[Entries on where items appear]
-- start --

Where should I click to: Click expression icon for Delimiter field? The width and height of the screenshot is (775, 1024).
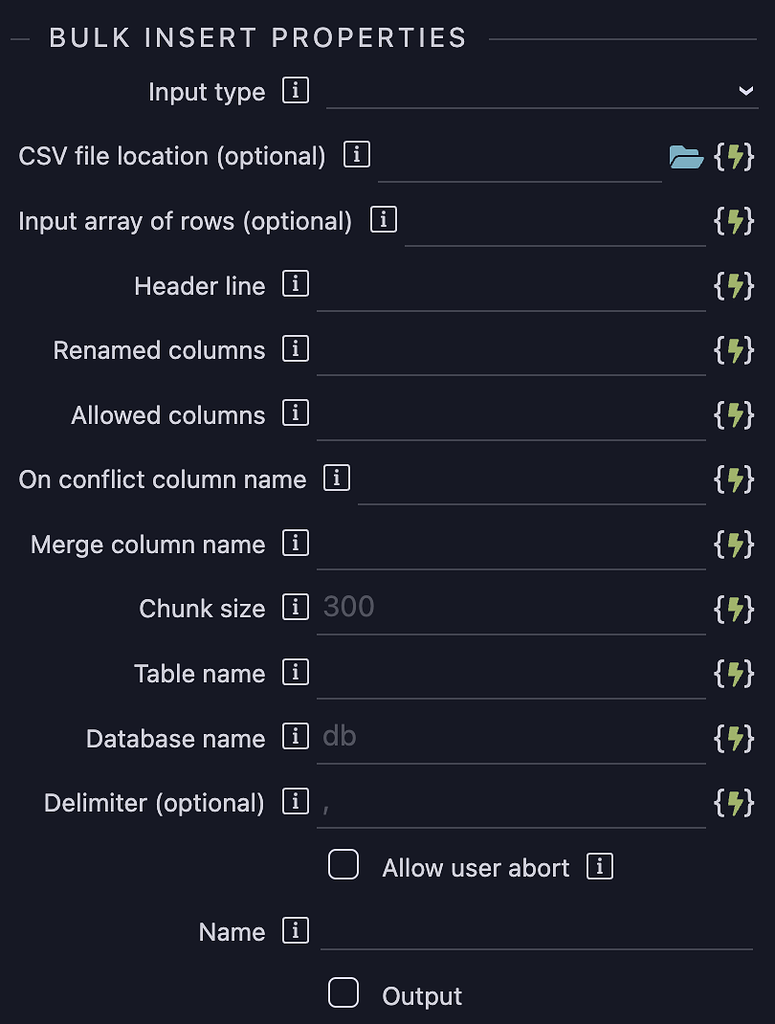(x=734, y=803)
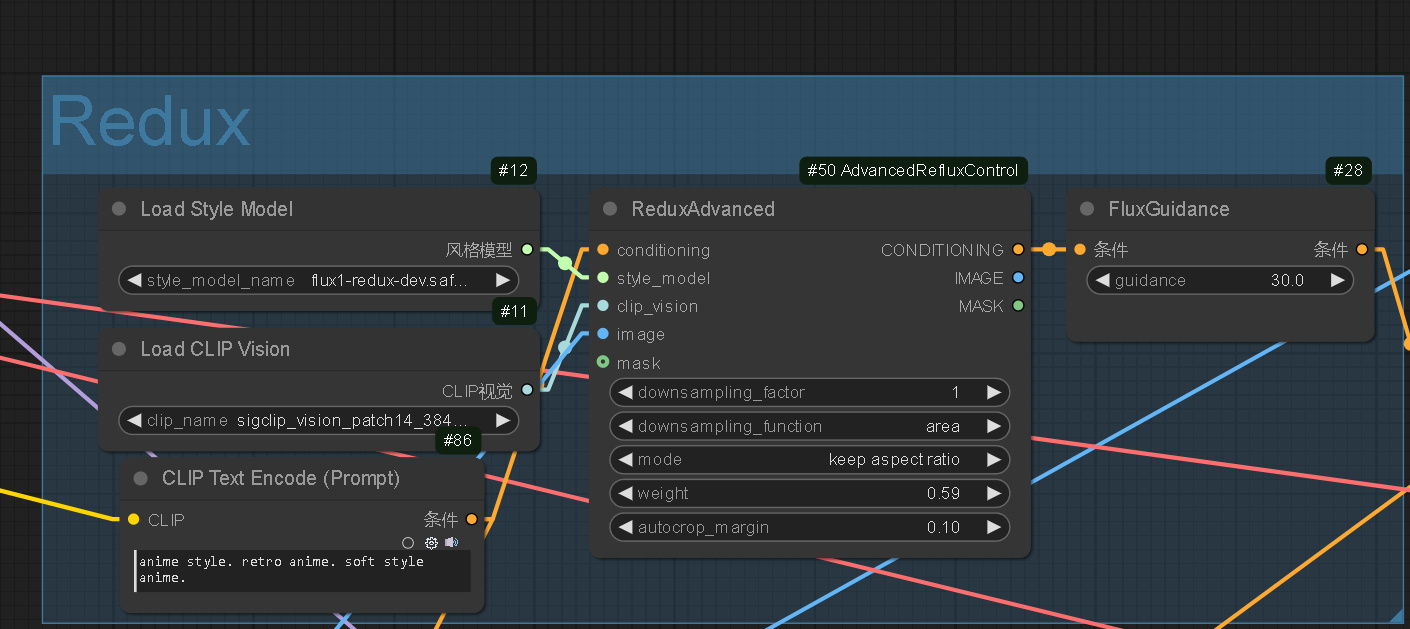
Task: Click the IMAGE output socket on ReduxAdvanced
Action: 1018,278
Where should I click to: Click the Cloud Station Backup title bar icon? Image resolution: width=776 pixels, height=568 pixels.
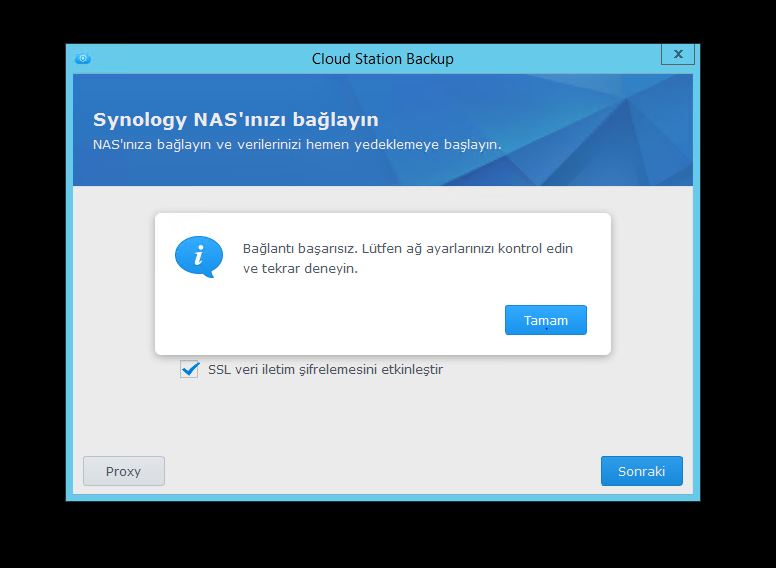tap(83, 58)
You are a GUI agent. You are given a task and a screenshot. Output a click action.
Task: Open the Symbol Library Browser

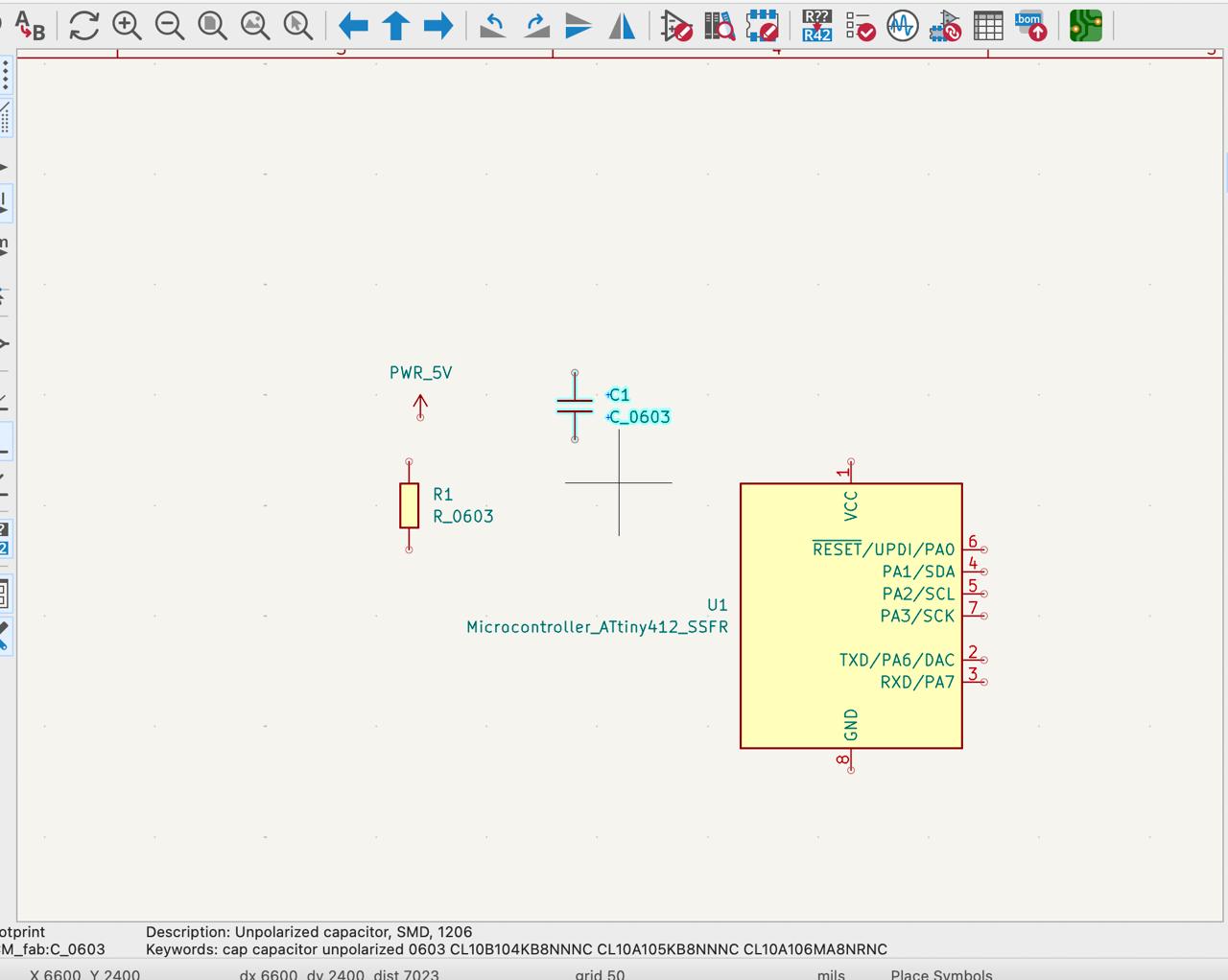pos(719,26)
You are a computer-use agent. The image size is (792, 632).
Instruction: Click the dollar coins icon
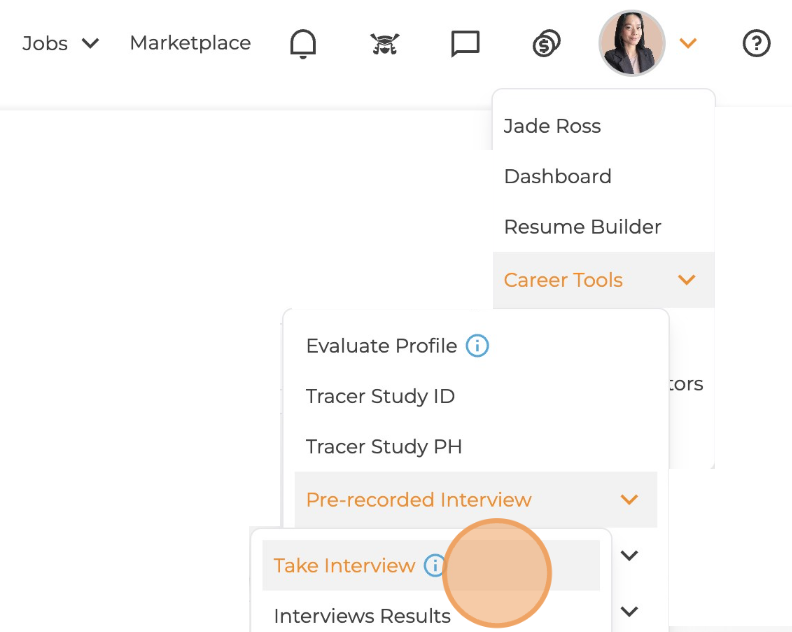point(546,44)
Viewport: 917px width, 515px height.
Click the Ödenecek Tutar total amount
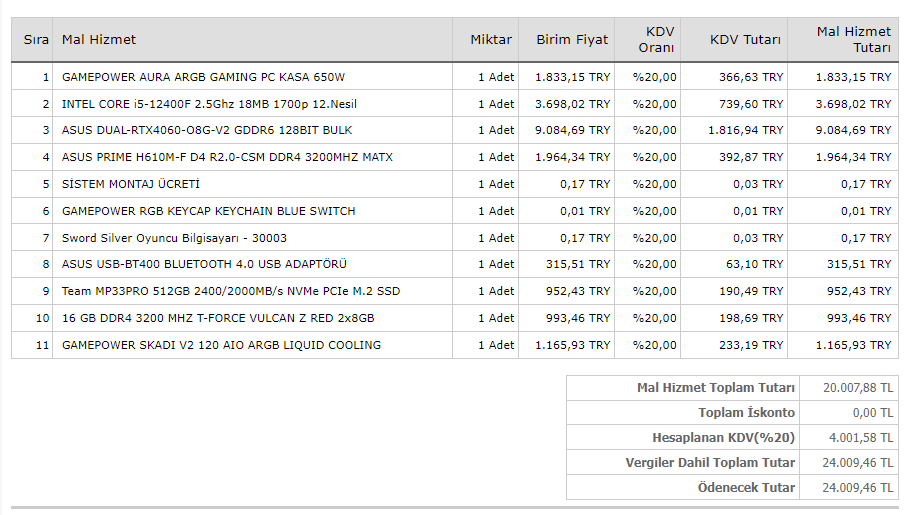(858, 487)
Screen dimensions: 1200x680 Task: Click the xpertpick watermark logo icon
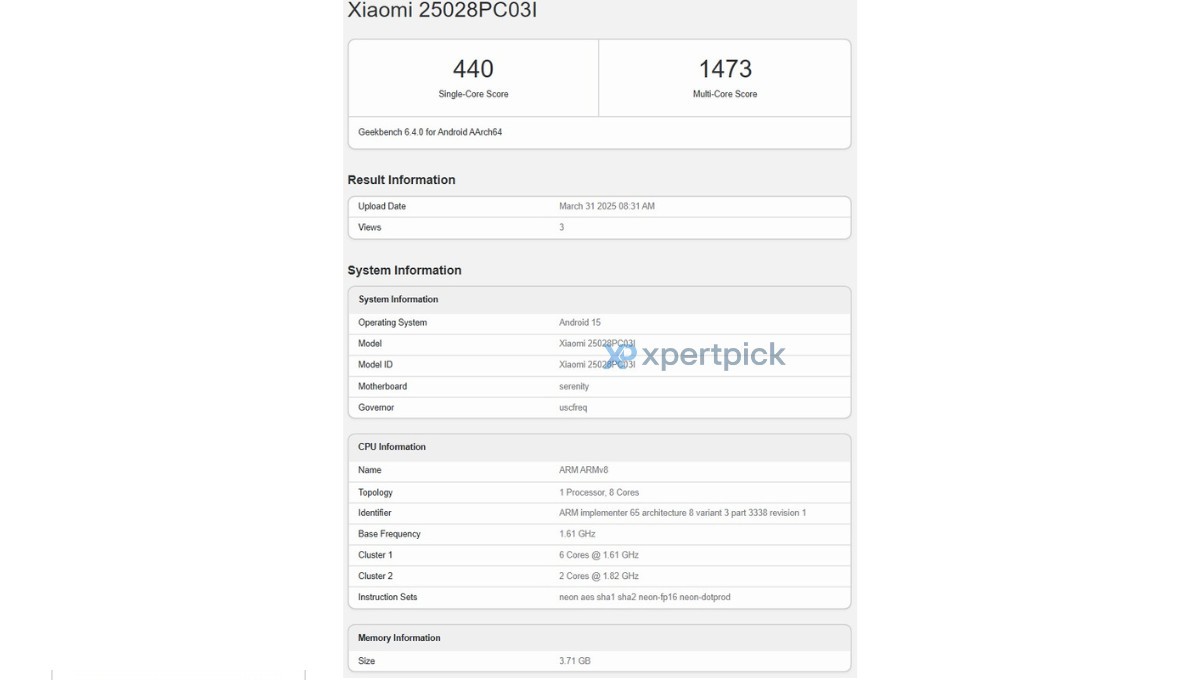pos(621,355)
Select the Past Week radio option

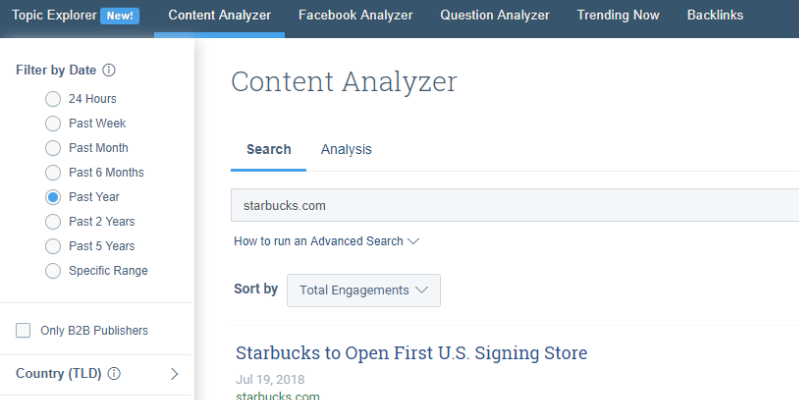point(53,123)
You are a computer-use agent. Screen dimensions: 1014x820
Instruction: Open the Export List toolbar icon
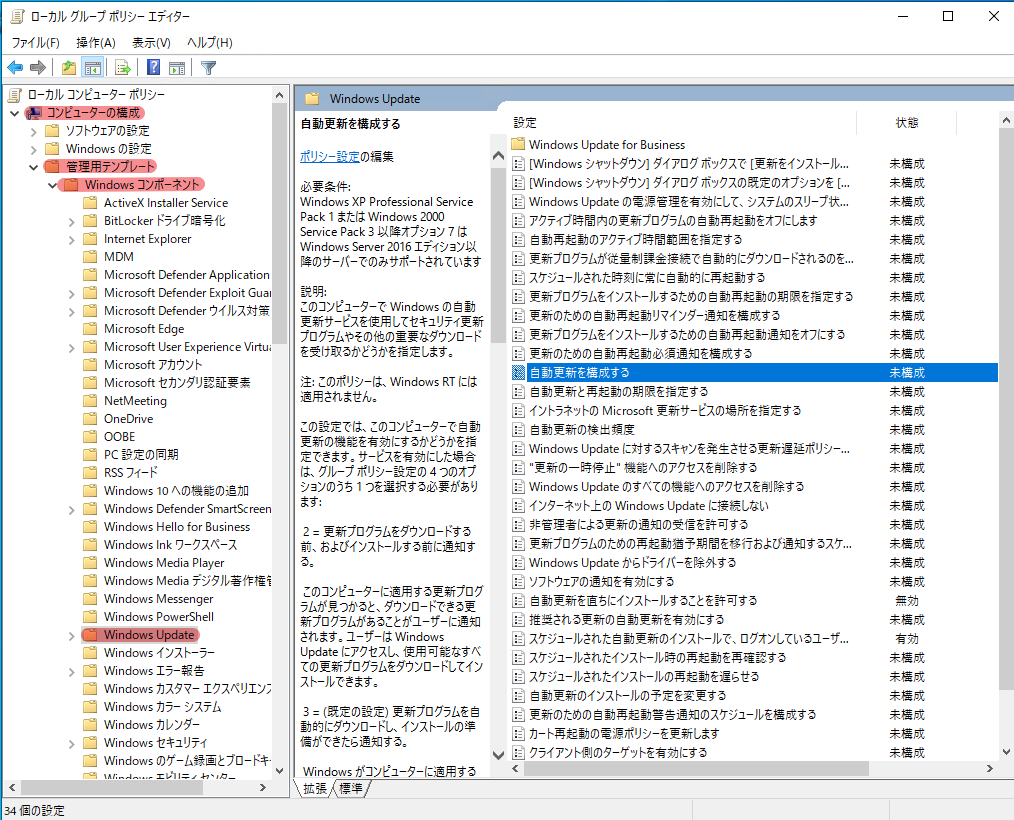click(x=122, y=67)
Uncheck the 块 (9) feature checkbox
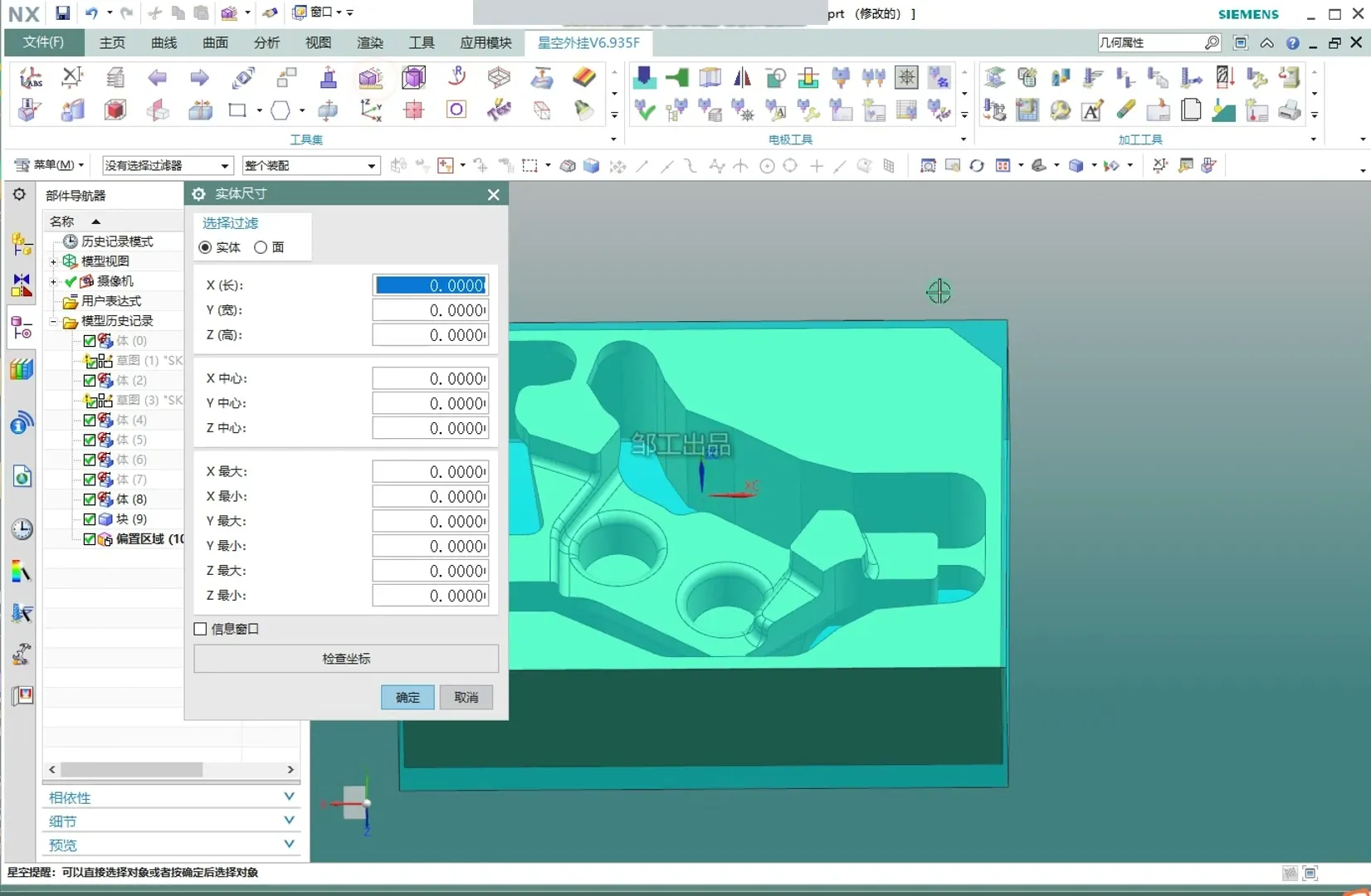1371x896 pixels. click(90, 519)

-- end --

== WHAT YOU HAVE TO DO ==
Copy out every line of the listing above word for word, omitting the pictures.

== COMPLETE OUTPUT ==
Where should I click to: Click expression icon for Delimiter field? The width and height of the screenshot is (775, 1024).
(x=734, y=803)
Task: Click the IMAGE output socket on ReduxAdvanced
Action: 1018,278
Where should I click to: Click the Cloud Station Backup title bar icon? Image resolution: width=776 pixels, height=568 pixels.
tap(83, 58)
You are a GUI agent. You are given a task and a screenshot. Output a click action.
Task: Open the Symbol Library Browser

pos(719,26)
You are a computer-use agent. The image size is (792, 632).
Instruction: Click the dollar coins icon
point(546,44)
Viewport: 917px width, 515px height.
Click the Ödenecek Tutar total amount
(858, 487)
Screen dimensions: 1200x680 Task: Click the xpertpick watermark logo icon
pos(621,355)
Select the Past Week radio option

point(53,123)
You are a computer-use agent. Screen dimensions: 1014x820
Instruction: Open the Export List toolbar icon
click(x=122, y=67)
Uncheck the 块 (9) feature checkbox
1371x896 pixels. click(90, 519)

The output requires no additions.